Quand j’entre vraiment dans un livre — quand je suis plongé dans l’histoire et pas seulement dans le décodage des mots — je suis plongé dans l’histoire pure. Le monde autour de moi disparaît et j’arrête consciemment d’enregistrer les mots sur la page devant moi. Je suis transporté dans le langage et les mots sans aucune forme visuelle. Je ressens ce que ressentent les personnages et j’enregistre l’impact des éléments visuels décrits : je sais que le château est grand, couvert de vignes, se dressant au-dessus de moi – euh, le personnage – donc bien que je ne puisse pas le « voir », Je sens le pressentiment, le poids de l’histoire, l’intrigue.
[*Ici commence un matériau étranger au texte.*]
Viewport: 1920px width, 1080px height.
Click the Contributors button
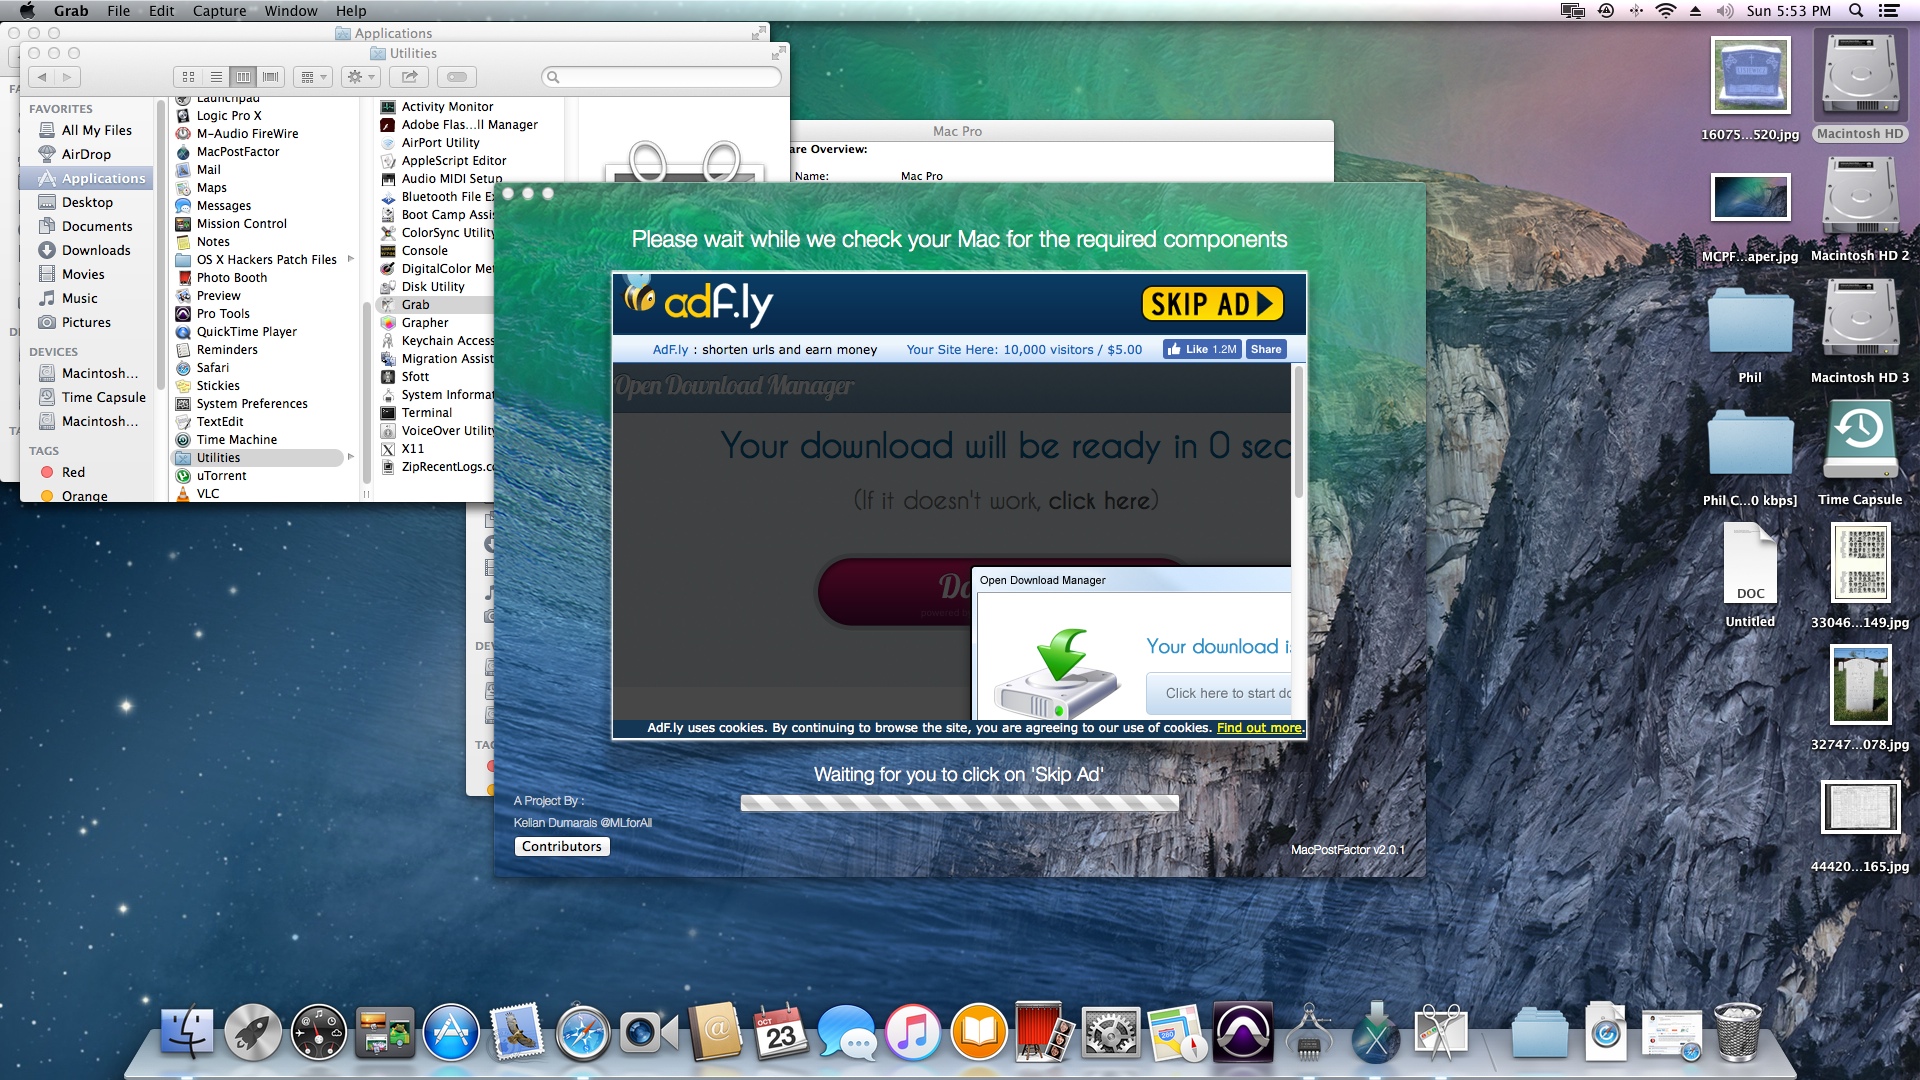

C’est vraiment une expérience pas comme les autres. C’est magique d’être emporté par une histoire sans rien pour s’ancrer. Le monde du récit a des dimensions différentes du monde réel, et mes sens changent avec lui. Je disparais dans les mots.

Pour moi, l’idée de regarder un film dans ma tête déprécie l’expérience de lecture. Je peux regarder des films. C’est déjà une chose qui existe. Mais lire ? La lecture est une toute autre sensation. Il ne s’agit pas d’échanger les diapositives View-Master entre ce monde et un autre. C’est faire l’expérience de la vie de quelqu’un de l’intérieur et de l’extérieur en même temps. C’est transcendant. Je ne l’échangerais pas.